- League: Rwanda Basketball League
- Established: 1998
- History: United Generations Basketball (1998–present)
- Location: Kigali, Rwanda
- President: Kenny Mugarura
- Head coach: Olivier Ndayiragije
- Ownership: Bruce Melodie

= United Generations Basketball =

United Generations Basketball, also known as UGB, is a Rwandan semi-professional basketball team based in Kigali. The team plays in the Rwanda Basketball League (RBL), the top division in the country since 1998.

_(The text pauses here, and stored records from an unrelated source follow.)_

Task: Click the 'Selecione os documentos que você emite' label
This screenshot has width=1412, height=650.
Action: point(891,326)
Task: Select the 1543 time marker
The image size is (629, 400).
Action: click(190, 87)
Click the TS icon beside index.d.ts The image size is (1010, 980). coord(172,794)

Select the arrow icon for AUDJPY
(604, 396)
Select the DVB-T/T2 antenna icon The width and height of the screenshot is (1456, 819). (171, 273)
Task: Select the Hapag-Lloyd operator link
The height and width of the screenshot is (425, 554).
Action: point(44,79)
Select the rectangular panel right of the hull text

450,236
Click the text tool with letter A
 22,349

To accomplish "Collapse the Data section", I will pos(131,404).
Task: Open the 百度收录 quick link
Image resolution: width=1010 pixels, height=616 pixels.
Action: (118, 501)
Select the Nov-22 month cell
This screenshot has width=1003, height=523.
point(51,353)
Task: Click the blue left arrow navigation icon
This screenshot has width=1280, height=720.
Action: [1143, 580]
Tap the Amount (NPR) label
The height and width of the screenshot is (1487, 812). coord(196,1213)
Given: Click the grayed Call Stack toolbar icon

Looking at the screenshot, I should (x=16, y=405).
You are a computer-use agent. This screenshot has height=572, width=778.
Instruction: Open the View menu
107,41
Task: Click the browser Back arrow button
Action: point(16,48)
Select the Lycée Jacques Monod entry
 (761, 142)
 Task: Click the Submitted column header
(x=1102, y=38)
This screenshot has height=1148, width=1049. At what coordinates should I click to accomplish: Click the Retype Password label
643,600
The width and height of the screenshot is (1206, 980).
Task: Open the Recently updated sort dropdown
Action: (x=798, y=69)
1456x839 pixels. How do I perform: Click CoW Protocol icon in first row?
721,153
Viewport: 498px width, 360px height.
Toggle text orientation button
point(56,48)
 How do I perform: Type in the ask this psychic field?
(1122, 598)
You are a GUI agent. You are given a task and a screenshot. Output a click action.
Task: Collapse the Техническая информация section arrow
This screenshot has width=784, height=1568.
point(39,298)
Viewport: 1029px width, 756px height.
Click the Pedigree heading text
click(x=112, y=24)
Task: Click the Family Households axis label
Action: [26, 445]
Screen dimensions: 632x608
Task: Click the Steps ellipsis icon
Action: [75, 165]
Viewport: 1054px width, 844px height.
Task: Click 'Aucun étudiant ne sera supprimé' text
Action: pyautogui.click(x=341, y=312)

The team is co-owned by singer Bruce Melodie, who became a minority shareholder in 2024. Every year, UGB hosts an exhibition tournament named the Legacy Tournament in honour of club founders Championat Aimable and Jean De Dieu Nizeyimana. Among the team's most famous players are Jean Jacques Boissy and Guibert Nijimbere.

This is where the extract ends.